I know absolutely zero about kusamono, and I'm curious as to where to start. Are they plants you tend to keep permanently, or are they more gathered from the environment for a brief appearance? Honestly, I have a few pots I'd like to put some things in >_>
 
There is a kusamono forum here: https://www.bonsainut.com/forums/accent-plants.27/

I probably have more completed kusamono than bonsai. I collect ferns, horsetail and other interesting riverbank plants when I'm out fishing and stuff 'em in my waders. I also have a few friends with nurseries in town and they tip me off to good small-pot prospects. Latest idea-brain pickup is conehead thyme, which looks like a mini-mini Sierra juniper, rugged bark and everyhing.

You gotta look at (most of) your accents just like your bonsai: long-term projects. While some you may grow from seed every year (quaking grass, I love you), the majority should have a grown-in appearance for display.

If you have some pots that need using, collect some local plants, visit a nursery or order some terrestrial orchid bulbs.

I also recommend Kyuzo Murata's Four Seasons of Bonsai Paperback, which really turned my brain around on non-woody bonsai prospects and led me to plant more kusamono in the first place. It's also just a really nice picture book to be had on the cheap.
 
There is a kusamono forum here: https://www.bonsainut.com/forums/accent-plants.27/

I probably have more completed kusamono than bonsai. I collect ferns, horsetail and other interesting riverbank plants when I'm out fishing and stuff 'em in my waders. I also have a few friends with nurseries in town and they tip me off to good small-pot prospects. Latest idea-brain pickup is conehead thyme, which looks like a mini-mini Sierra juniper, rugged bark and everyhing.

You gotta look at (most of) your accents just like your bonsai: long-term projects. While some you may grow from seed every year (quaking grass, I love you), the majority should have a grown-in appearance for display.

If you have some pots that need using, collect some local plants, visit a nursery or order some terrestrial orchid bulbs.

I also recommend Kyuzo Murata's Four Seasons of Bonsai Paperback, which really turned my brain around on non-woody bonsai prospects and led me to plant more kusamono in the first place. It's also just a really nice picture book to be had on the cheap.

Oh man, I don't know how I missed that, thank you!
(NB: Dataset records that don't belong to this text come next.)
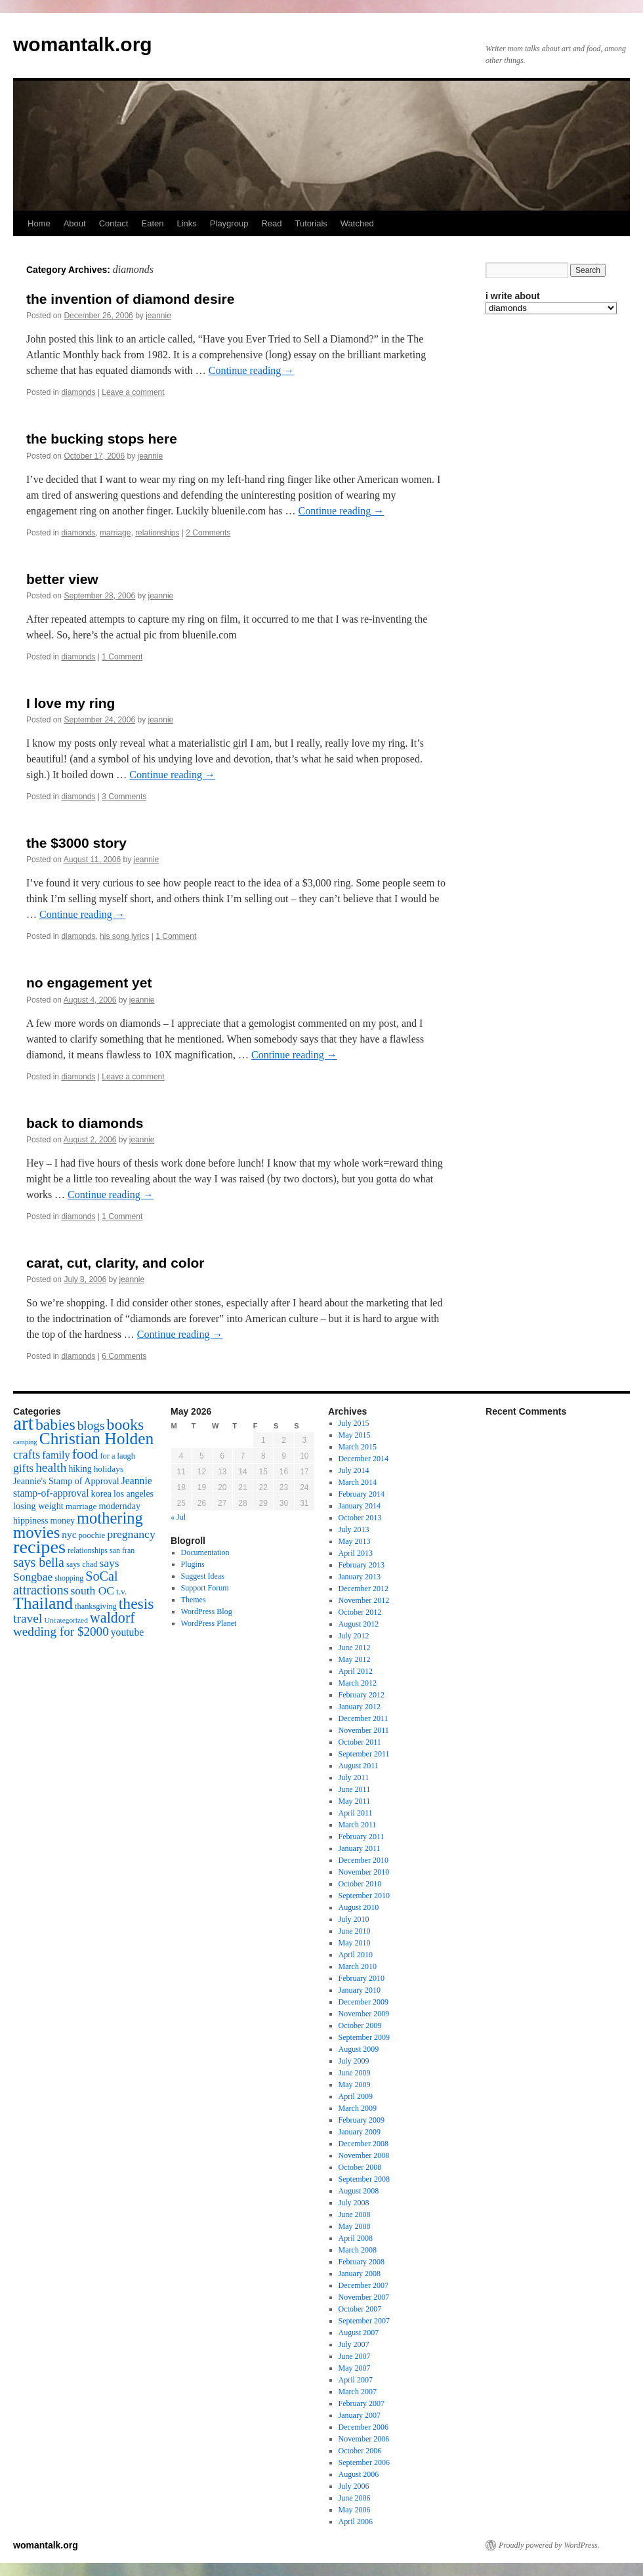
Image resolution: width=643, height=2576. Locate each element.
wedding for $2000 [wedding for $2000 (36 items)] (61, 1631)
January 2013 (360, 1576)
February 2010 (361, 1978)
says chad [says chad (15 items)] (82, 1564)
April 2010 (356, 1954)
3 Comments (124, 796)
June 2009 (355, 2072)
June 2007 (355, 2356)
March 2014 (358, 1482)
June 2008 (355, 2214)
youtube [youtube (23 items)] (127, 1632)
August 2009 (359, 2049)
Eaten (152, 223)
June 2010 (355, 1931)
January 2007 (360, 2415)
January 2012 (360, 1706)
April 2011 (356, 1813)
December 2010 (363, 1860)
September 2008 (364, 2179)
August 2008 (359, 2190)
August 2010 (359, 1907)
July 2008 (354, 2202)
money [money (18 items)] (62, 1521)
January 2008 (360, 2273)
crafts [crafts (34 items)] (26, 1454)
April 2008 (356, 2238)
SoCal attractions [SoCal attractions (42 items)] (65, 1583)
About (75, 223)
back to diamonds (85, 1123)
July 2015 (354, 1423)
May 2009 (355, 2084)
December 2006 (363, 2427)
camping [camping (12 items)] (25, 1441)
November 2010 (364, 1872)
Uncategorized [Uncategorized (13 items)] (65, 1620)
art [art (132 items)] (23, 1423)
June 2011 (355, 1789)
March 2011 (358, 1824)
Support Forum (205, 1587)
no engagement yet (89, 982)
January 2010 (360, 1990)
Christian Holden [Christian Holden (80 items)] (96, 1438)
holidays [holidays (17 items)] (108, 1469)
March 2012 (358, 1683)
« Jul (178, 1517)
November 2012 (364, 1600)
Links (186, 223)
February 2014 (361, 1494)
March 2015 (358, 1446)
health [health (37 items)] (50, 1467)
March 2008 (358, 2249)
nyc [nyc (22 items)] (69, 1534)
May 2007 (355, 2368)
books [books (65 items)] (125, 1424)
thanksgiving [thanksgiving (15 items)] (96, 1606)
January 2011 (360, 1848)
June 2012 (355, 1647)
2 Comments (208, 532)
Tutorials (311, 223)
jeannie (158, 315)
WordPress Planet (209, 1623)
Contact (114, 223)
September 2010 (364, 1895)
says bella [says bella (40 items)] (38, 1562)
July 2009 (354, 2061)
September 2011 (364, 1753)
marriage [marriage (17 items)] (81, 1506)
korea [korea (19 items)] (101, 1493)
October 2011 (360, 1742)
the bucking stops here (101, 438)
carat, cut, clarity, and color (115, 1262)
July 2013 (354, 1529)
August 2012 (359, 1624)
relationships (157, 532)
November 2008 (364, 2155)
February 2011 (361, 1836)
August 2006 (359, 2474)
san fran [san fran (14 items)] (122, 1550)
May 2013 (355, 1541)
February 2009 (361, 2120)
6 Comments (124, 1356)
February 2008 (361, 2261)
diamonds (78, 392)
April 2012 (356, 1671)
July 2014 (354, 1470)
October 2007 (360, 2309)
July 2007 (354, 2344)
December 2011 (363, 1718)
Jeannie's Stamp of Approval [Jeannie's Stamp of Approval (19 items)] (66, 1481)
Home (39, 223)
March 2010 (358, 1966)
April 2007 (356, 2379)
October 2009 (360, 2025)
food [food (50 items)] (85, 1454)
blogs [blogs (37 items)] (91, 1425)
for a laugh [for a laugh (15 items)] (117, 1456)
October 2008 (360, 2167)
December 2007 (363, 2285)
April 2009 (356, 2096)
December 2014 (363, 1458)
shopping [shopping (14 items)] (68, 1578)
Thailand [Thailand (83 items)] (43, 1603)
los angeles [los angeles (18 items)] (134, 1494)
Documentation (205, 1552)
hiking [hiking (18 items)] (79, 1469)
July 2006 (354, 2486)
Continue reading (252, 370)
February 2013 (361, 1564)
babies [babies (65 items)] (55, 1424)
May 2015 (355, 1435)
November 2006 (364, 2438)
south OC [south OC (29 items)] (92, 1590)
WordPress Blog (206, 1611)
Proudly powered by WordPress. (549, 2545)
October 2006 (360, 2450)
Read (271, 223)
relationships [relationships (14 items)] (88, 1550)
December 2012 (363, 1588)
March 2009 (358, 2108)
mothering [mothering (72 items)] (110, 1518)
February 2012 (361, 1694)
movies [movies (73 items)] (36, 1532)
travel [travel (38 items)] (27, 1618)
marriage (115, 532)
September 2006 (364, 2462)
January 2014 (360, 1505)
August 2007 (359, 2332)
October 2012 (360, 1612)
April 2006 (356, 2521)
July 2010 (354, 1919)
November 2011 (364, 1730)
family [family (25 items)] (56, 1455)
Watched (357, 223)
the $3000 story (76, 842)
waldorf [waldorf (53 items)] (112, 1618)
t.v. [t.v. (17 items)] (121, 1591)
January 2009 (360, 2131)
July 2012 (354, 1635)
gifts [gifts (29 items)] (23, 1467)
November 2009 (364, 2013)
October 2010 (360, 1883)
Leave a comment (133, 392)
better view (62, 579)
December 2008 (363, 2143)
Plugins (193, 1564)
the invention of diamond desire (130, 298)
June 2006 (355, 2498)
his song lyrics (124, 936)
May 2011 (355, 1801)
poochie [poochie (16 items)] (91, 1535)
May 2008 (355, 2226)
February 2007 (361, 2403)
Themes (193, 1599)
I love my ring (70, 703)
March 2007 (358, 2391)
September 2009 (364, 2037)
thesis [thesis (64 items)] (136, 1603)
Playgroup (229, 223)
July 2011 (354, 1777)
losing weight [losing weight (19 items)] (38, 1506)
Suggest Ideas (202, 1576)
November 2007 (364, 2297)
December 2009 (363, 2001)
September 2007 (364, 2320)
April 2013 (356, 1553)
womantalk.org (82, 44)
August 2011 (359, 1765)
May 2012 (355, 1659)
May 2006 (355, 2509)
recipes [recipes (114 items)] (39, 1547)
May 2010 (355, 1942)
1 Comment (122, 656)
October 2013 (360, 1517)
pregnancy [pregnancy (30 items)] (131, 1534)
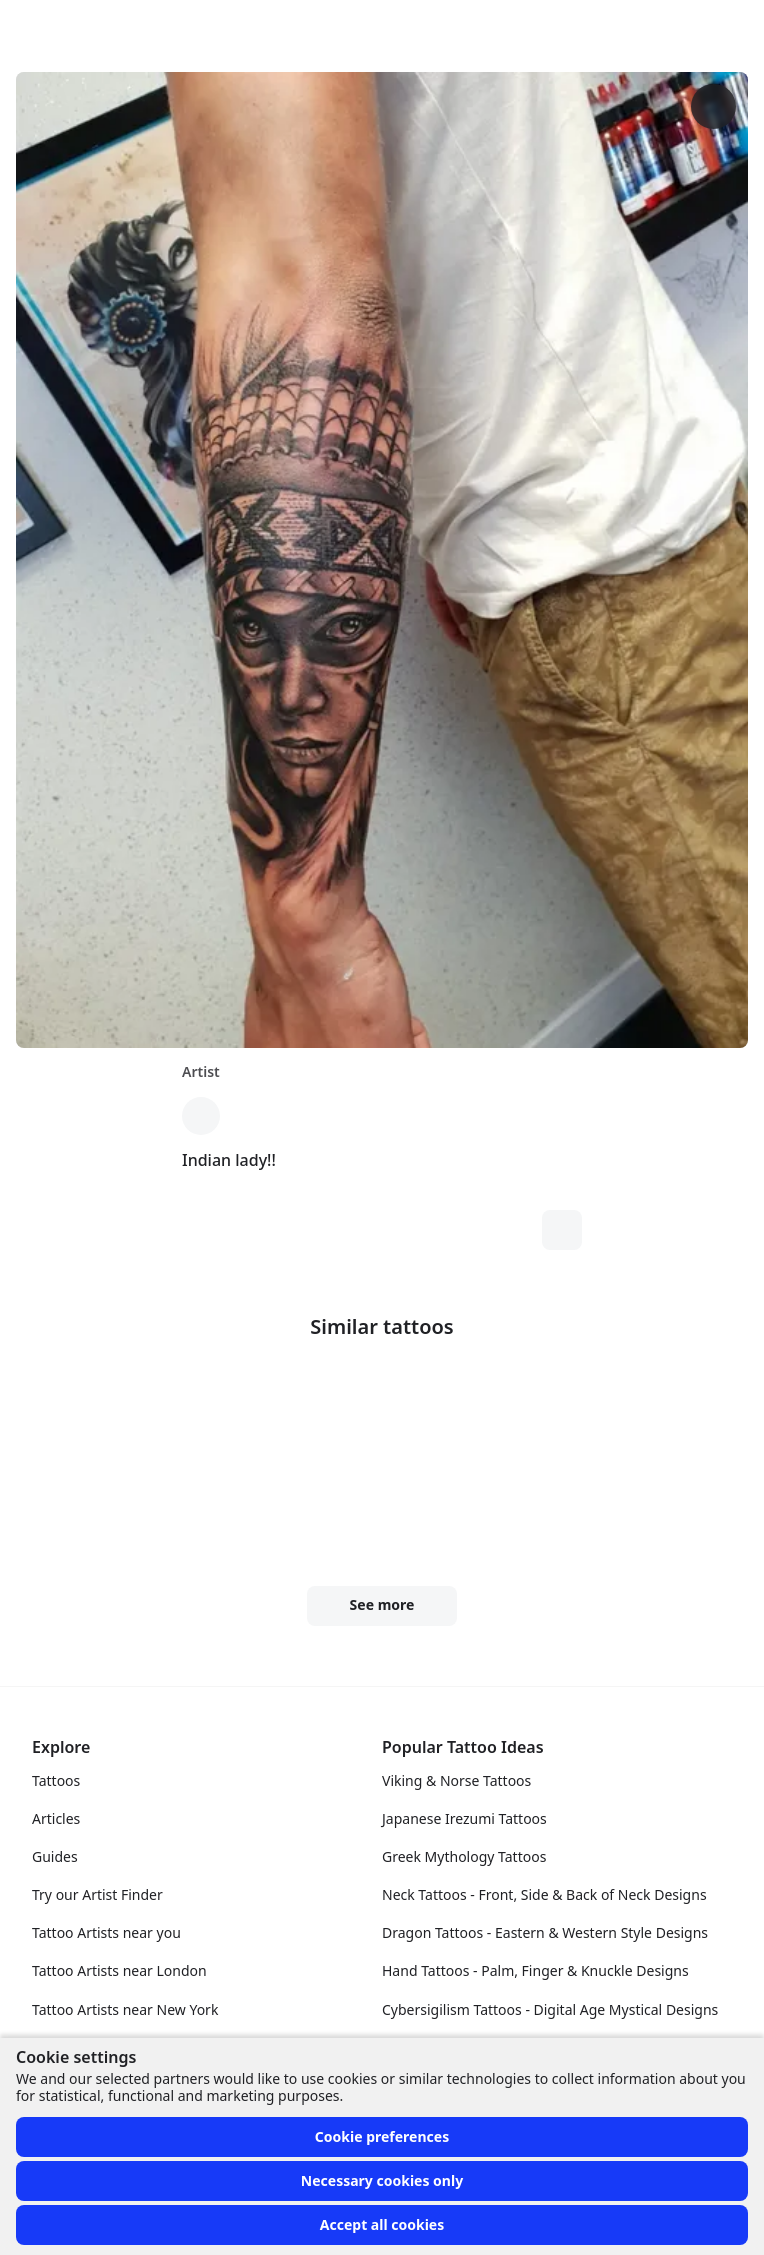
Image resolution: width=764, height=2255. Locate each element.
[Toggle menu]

Consider this thread answered, haha

Young Choe is considered one of the top Kusamono artists. Look up her work.
Will do!
 
And @Chuah wife Soon.

@TomB kills!

I think it's important that they make sense in a display.
Not high mountain flowers with BC.
Not bog plants with RMJ.

Good thing is almost everything local works if you keep local plants.

It's important, I believe, to utilize a still position to the sun to create a natural movement.

There is nothing more darling than the little ones reaching up.